The appendiceal adenocarcinoma invading the urinary bladder is extremely rare [1–4], and it is very difficult to be diagnosed before the surgical inspection. Here we describes a case of appendiceal cystoadenocarcinoma metastising the bladder anterior wall diagnosed in a patient with monosymptomatic episodes of gross hematuria. Our diagnostic schema and the adopted pharmacological treatment are also discussed.
Appendiceal adenocarcinoma is rare with a frequency of 0.08% of all surgically removed appendices. To our best knowledge it was reported few cases of appendiceal carcinoma infiltrating the bladder wall for spatial contiguity [1–11]. It is recognized that tumours of the pelvic organs (i.e. ovary, colon and rectum) may invade the urinary bladder [10, 11]. In these cases symptoms presenting complaints urinary disease and eventually symptoms referable to the gastrointestinal tract . All patients undergo appendectomy, segmental bladder resection or cystectomy and segmental caecal resection or right colectomy [5–9]. In our case the bladder neoplasia was found of metastatic origin and not locally invading from the primary appendiceal tumoural site. The primary lesion of the appendix was nearby the posterior bladder wall without local invasion. Thus confirming that the anterior bladder lesion was a secondary localization of appendiceal carcinoma. Ultrasonography and abdomen enhanced CT scan unrevealed any gastrointestinal primary lesion. We therefore decided for a partial cystectomy, because metastases were found in the anterior portion of the bladder, completely unconnected from the primary appendiceal tumour. We have considered the possibility of a synchronous cancer, but the overlap between the morphologic features of the tumour and the clinical characteristics of the disease strongly support the metastatic nature of the bladder adenocarcinoma. In addition, we found multiple metastasis at the level of colic lymph-nodes and not at the level of bladder lymph-nodes. This supports the fact that the bladder lesion is of metastatic origin and not definable as a primary tumoural lesion. Some explanations of the involved metastatic pathways might linked to the fact that tumoural clones may have embolized lymphatic vessels located under the peritoneal serous membrane of the appendiceal-caecum region, and after the colonization of a high number of loco-regional lymph-nodes, tumoural cells might have reach the peri-bladder lymph-nodes. However, this hypothesis is in contrast with the fact that no new bladder lesions have been found during the follow-up of the patient. In our presented case the anatomical characteristics of non contiguity between the anterior bladder wall and the appendix, caecum and peritoneum, and the different neoplastic lymph-node development between bladder and colic cancer led us to hypothesize that the metastatic pathway was haematogenous.

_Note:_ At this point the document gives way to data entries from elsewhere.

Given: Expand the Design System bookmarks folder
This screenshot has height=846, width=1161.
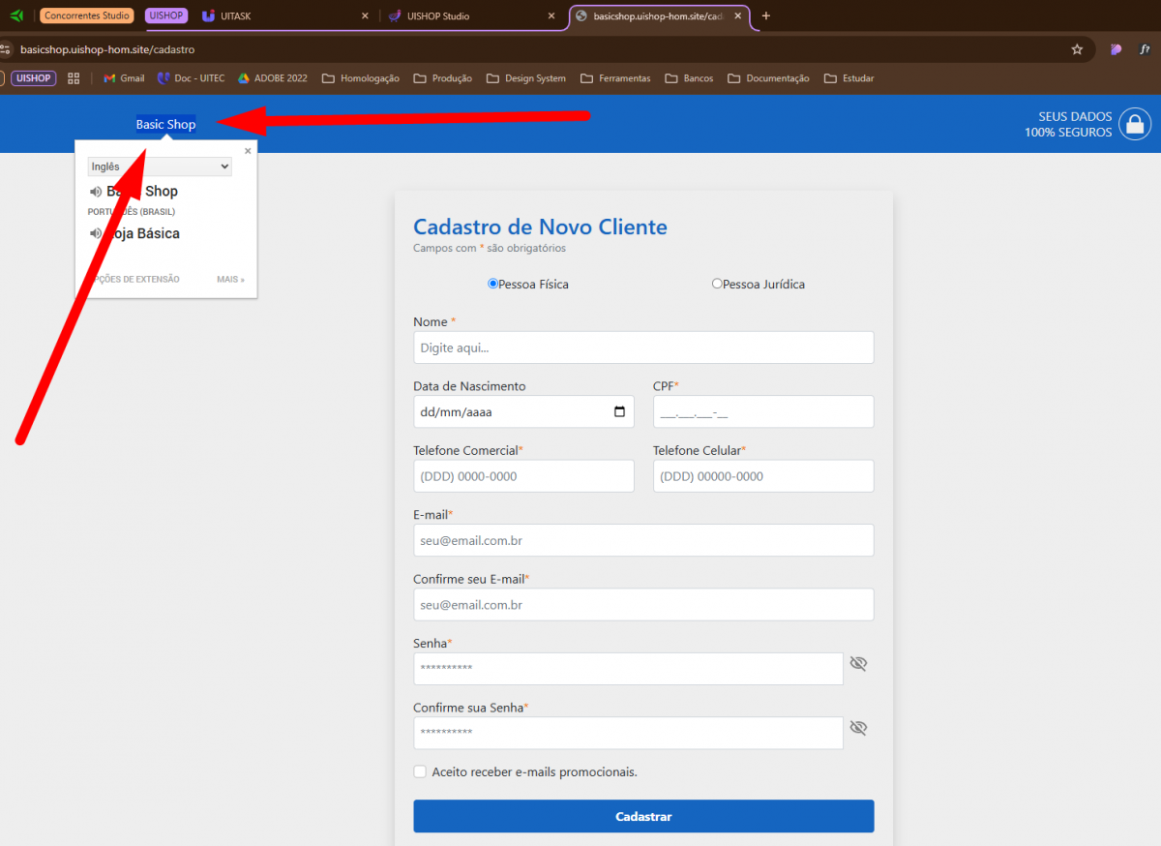Looking at the screenshot, I should click(525, 78).
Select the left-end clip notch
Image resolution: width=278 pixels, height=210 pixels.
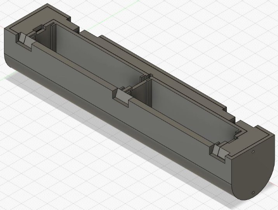click(24, 40)
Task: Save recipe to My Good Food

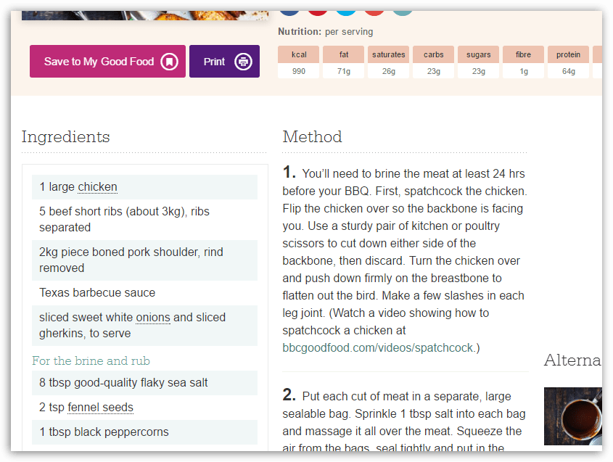Action: click(x=99, y=62)
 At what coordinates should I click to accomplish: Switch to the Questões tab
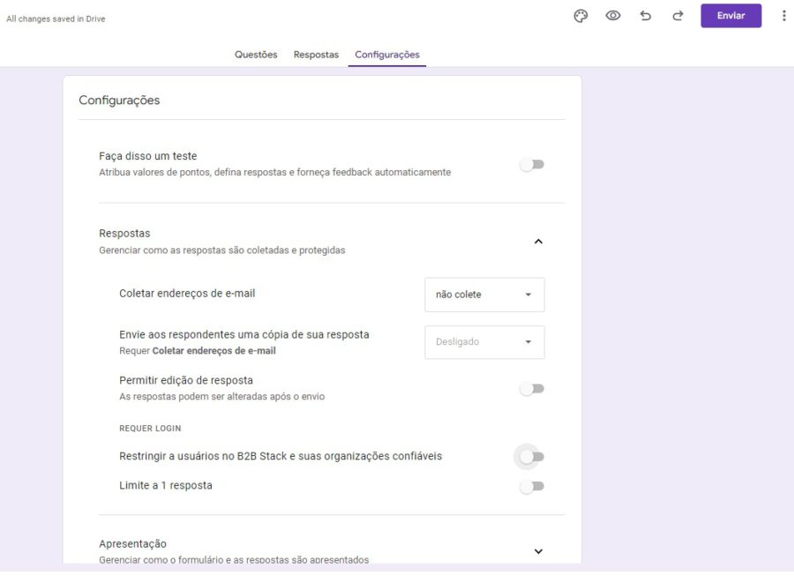point(256,54)
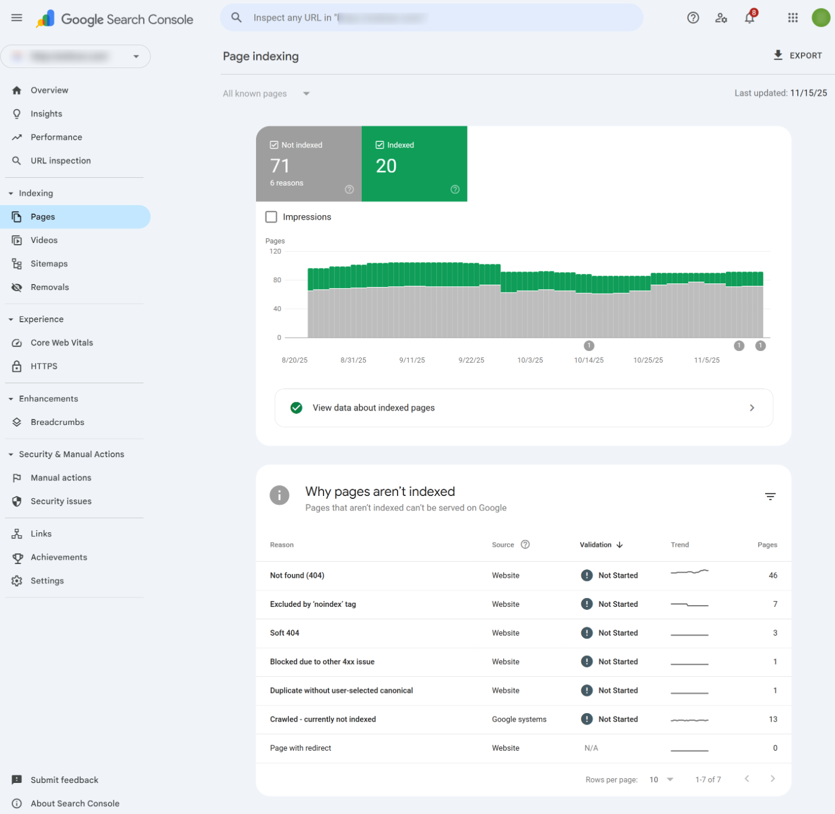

The rarity of the appendiceal carcinoma invading the urinary bladder and its usual involvement of nearest organs and the posterior bladder wall, led us to first describe this case which demonstrates the ability of the appendiceal carcinoma to metastasise different portions of urinary bladder.
Written informed consent was obtained from the patient for publication of this case report and any accompanying images. A copy of the written consent is available for review by the Editor-in-Chief of this journal.